Fanny Lainé, présidente du tribunal judiciaire de Fontainebleau

« On n’arrive pas dans la magistrature sans avoir la vocation pour le service public. Être magistrat et occuper des responsabilités est aussi une forme d’engagement. Mais si la profession s’est largement féminisée (66% des magistrats sont des femmes), il y a encore une disproportion aux postes hiérarchiques. C’est probablement dû à de l’auto-censure, mais il y a aussi des freins organisationnels, car c’est un métier où la charge de travail est très importante et impacte la vie personnelle et familiale. Et puis, on enseigne plus aux petits garçons à tenir un rôle de chef, alors que les petites filles, en grandissant, ne vont pas se sentir en mesure d’assurer une telle charge. Cela fait des années qu’on nous dit que c’est formidable d’avoir un corps aussi féminisé que le nôtre, mais avec des promotions féminines à 70 %, on va forcément être confronté à la question du congé maternité. Il est donc fondamental d’avoir davantage de moyens, car les collègues qui prennent ce congé culpabilisent et développent une charge mentale sous-jacente. »


« Rien n’est impossible »
Margaux Bréjo, golfeuse de haut niveau à Fontainebleau

« Une femme engagée fait tout pour montrer que rien n’est impossible. Nous aussi, on peut marquer les esprits par notre histoire et notre palmarès. Nous n’avons peut-être pas les mêmes capacités et les mêmes atouts que les hommes, mais nous pouvons arriver au même sommet. Avoir de la crédibilité avec mes résultats (3e en 2022 au Mondial réservé aux joueurs et joueuses sourds), ça impose. Dans ma catégorie d’âge, il n’y a pas de golfeur sourd champion du monde ou médaillé olympique. Je suis un cas exceptionnel. J’ai toujours vu mon handicap comme une force. Il a fallu que je m’adapte et cela m’a permis de trouver les ressources nécessaires en moi pour évoluer au plus haut niveau. Je suis sur le circuit fédéral de golf avec les valides et je montre que je suis aussi capable de faire les mêmes choses que tout le monde. Il faut de la détermination. J’ai la niaque : sur un parcours, je vais toujours chercher la première place et rien d’autre. »


« Je ne renonce jamais »
Nouara Mobarek, cheffe du pôle psychiatrique au Groupe hospitalier Sud Île-de-France à Melun

« La France est un des pays où les droits des femmes sont les mieux respectés, mais il reste encore du chemin. Il faut s’affranchir de certaines règles sociales pour entreprendre des carrières briguées traditionnellement par les hommes. La notion de responsabilité, naturellement masculine, perdure dans l’inconscient collectif, car on l’estime innée chez un homme. Le sentiment de culpabilisation, chez la femme, demeure institutionnalisé. Mais on ne devrait pas avoir à choisir entre sa vie professionnelle et sa vie personnelle. Je suis responsable du pôle psychiatrique depuis sept ans, mais je veux être aussi reconnue comme mère de famille (elle a cinq enfants).
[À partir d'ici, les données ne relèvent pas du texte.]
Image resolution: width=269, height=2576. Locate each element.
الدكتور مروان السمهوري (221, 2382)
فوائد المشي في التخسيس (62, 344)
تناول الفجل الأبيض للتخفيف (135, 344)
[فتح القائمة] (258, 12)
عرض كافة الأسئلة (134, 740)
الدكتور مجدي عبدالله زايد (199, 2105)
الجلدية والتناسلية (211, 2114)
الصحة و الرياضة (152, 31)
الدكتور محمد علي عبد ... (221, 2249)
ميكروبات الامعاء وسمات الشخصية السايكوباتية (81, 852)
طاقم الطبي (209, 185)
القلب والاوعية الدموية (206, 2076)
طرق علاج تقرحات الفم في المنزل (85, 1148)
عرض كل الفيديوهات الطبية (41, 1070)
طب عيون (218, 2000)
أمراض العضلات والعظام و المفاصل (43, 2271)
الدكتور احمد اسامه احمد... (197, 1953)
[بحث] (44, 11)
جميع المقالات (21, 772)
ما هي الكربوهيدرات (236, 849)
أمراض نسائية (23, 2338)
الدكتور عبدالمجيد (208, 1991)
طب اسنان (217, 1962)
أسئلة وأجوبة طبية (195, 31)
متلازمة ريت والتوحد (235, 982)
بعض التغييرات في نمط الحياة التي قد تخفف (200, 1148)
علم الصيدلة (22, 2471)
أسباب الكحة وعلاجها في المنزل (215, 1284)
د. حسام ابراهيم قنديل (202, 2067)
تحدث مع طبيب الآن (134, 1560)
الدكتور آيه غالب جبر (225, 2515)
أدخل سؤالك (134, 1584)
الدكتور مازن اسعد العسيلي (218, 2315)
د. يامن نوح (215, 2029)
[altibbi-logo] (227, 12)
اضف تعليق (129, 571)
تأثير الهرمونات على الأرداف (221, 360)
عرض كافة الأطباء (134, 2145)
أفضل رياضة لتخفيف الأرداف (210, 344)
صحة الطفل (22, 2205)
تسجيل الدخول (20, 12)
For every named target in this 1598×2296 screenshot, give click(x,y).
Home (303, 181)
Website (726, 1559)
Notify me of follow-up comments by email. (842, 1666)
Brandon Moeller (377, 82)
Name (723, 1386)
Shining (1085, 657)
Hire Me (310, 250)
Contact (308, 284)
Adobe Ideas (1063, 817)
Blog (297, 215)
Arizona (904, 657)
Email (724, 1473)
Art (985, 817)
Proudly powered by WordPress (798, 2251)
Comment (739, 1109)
Pour moi, le féminisme se situe là. Avoir des responsabilités est arrivé un peu par hasard. J’avais de l’ambition, mais je n’étais pas ambitieuse. Mes collègues masculins m’ont soutenue et j’ai été agréablement surprise par cette reconnaissance. L’égalité de traitement est essentielle, car la barre est toujours plus haute pour une femme, notamment dans le secteur de la santé. Mais j’ai les capacités pour fédérer et être à l’écoute sans faire preuve d’autoritarisme. Je ne renonce jamais ».